**ACTIVITY:** Please output the lines from the one with "Task: Click the SecureCRT print icon" through the end of the data exactly as written, omitting all pictures.

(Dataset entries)
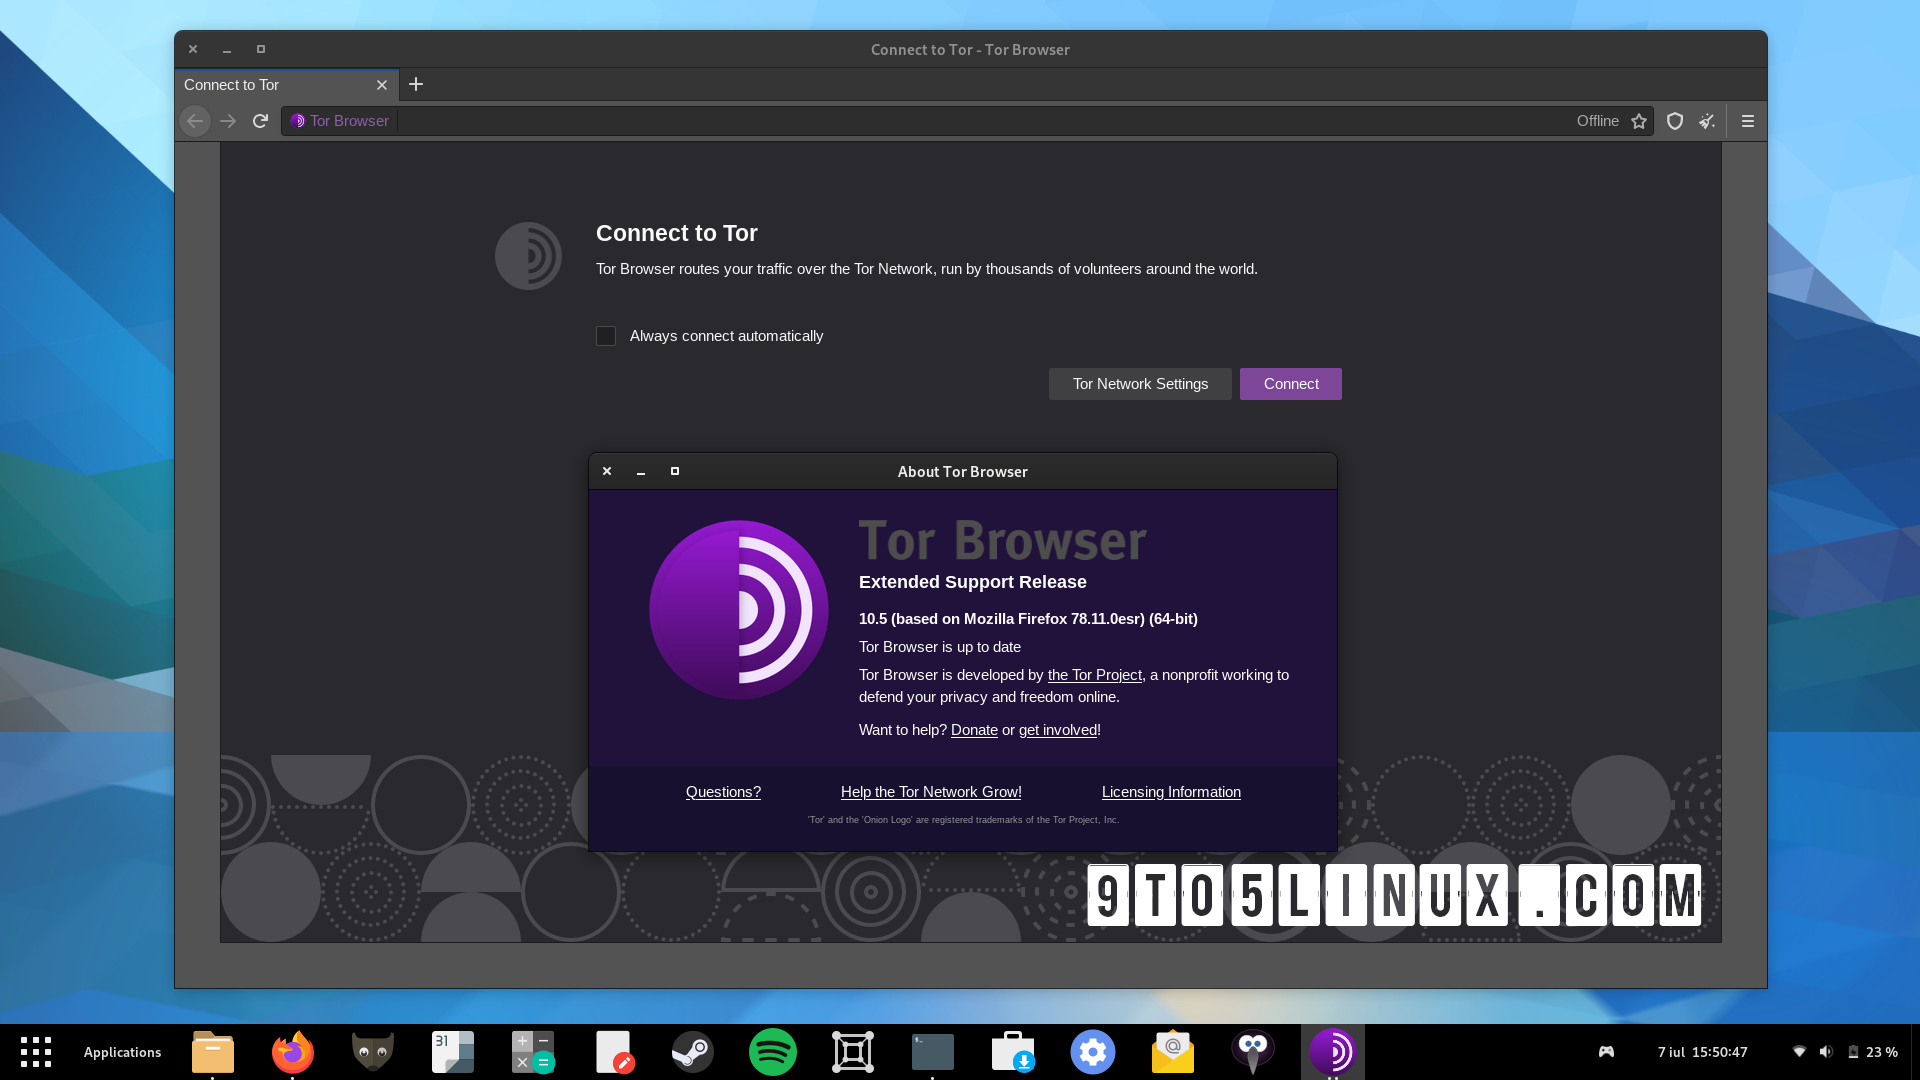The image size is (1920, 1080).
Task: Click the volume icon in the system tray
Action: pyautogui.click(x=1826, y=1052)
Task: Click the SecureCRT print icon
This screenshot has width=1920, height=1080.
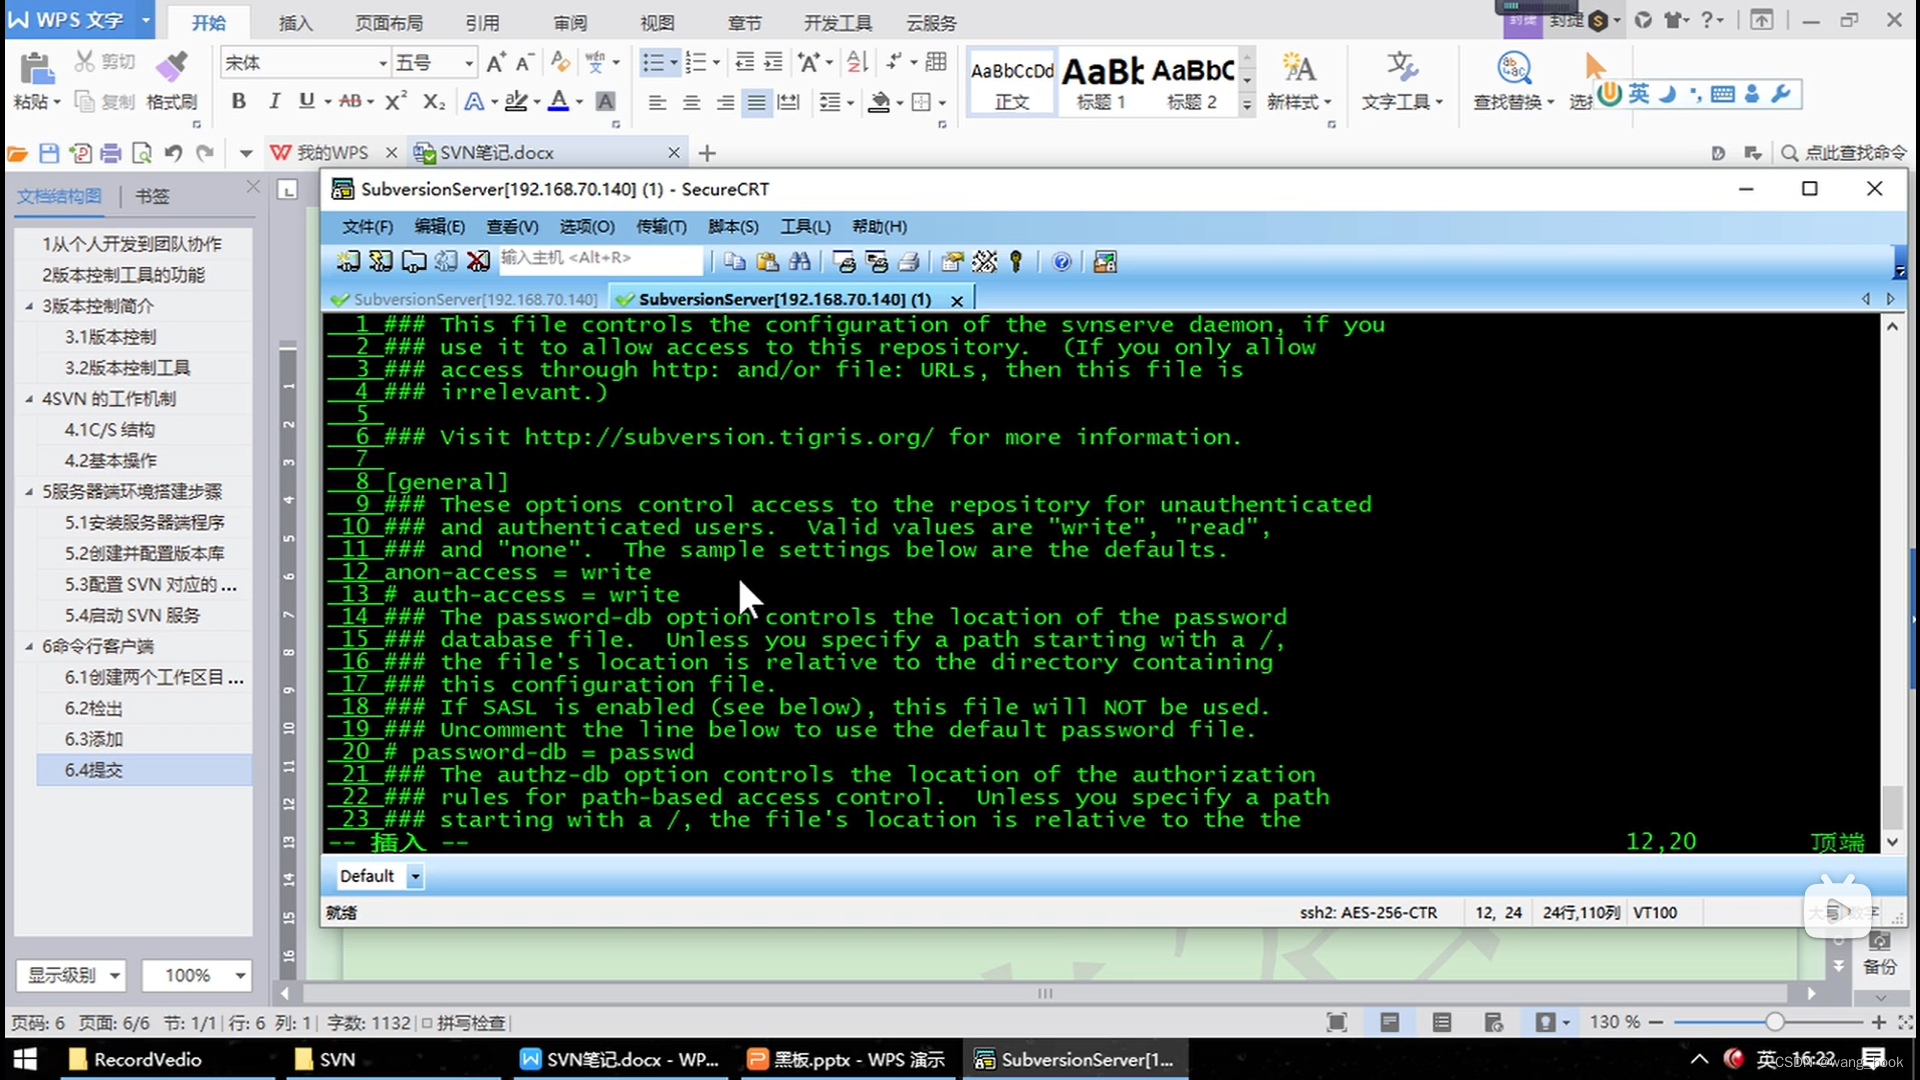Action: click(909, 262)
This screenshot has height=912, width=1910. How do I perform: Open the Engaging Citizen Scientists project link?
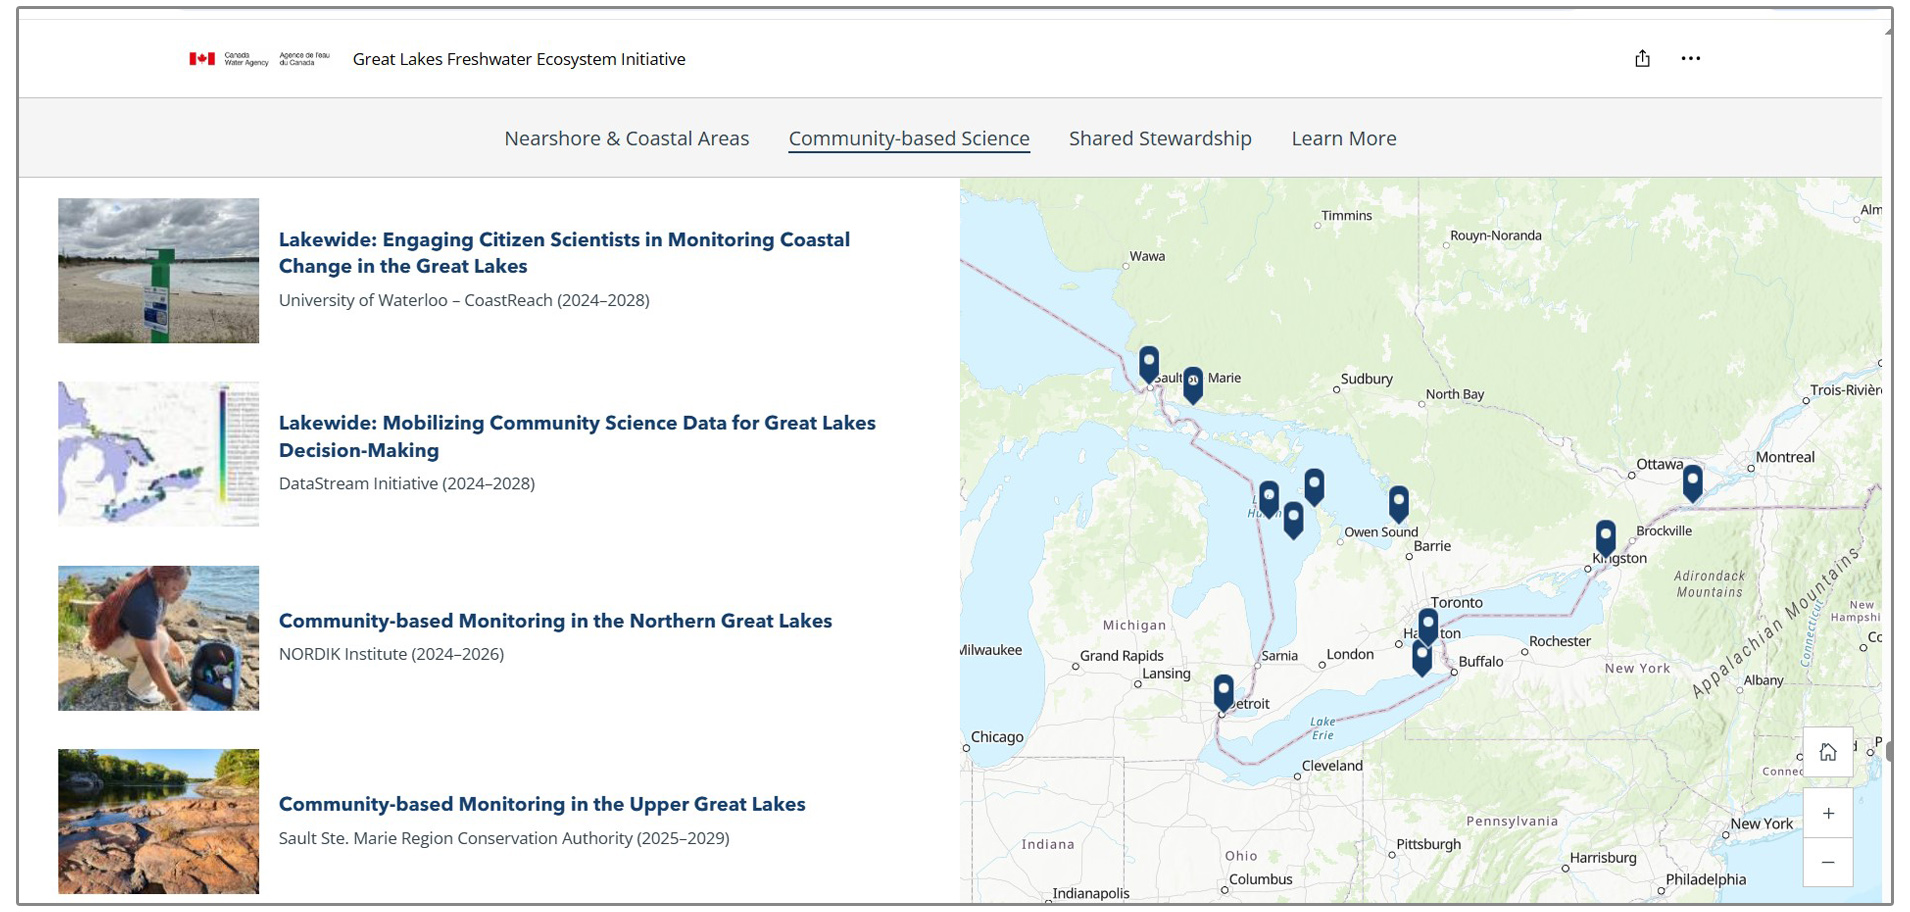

**RESULT:**
Task: Click the SecureCRT print icon
This screenshot has width=1920, height=1080.
Action: click(909, 262)
This screenshot has height=912, width=1910. How do I perform: Open the Engaging Citizen Scientists project link?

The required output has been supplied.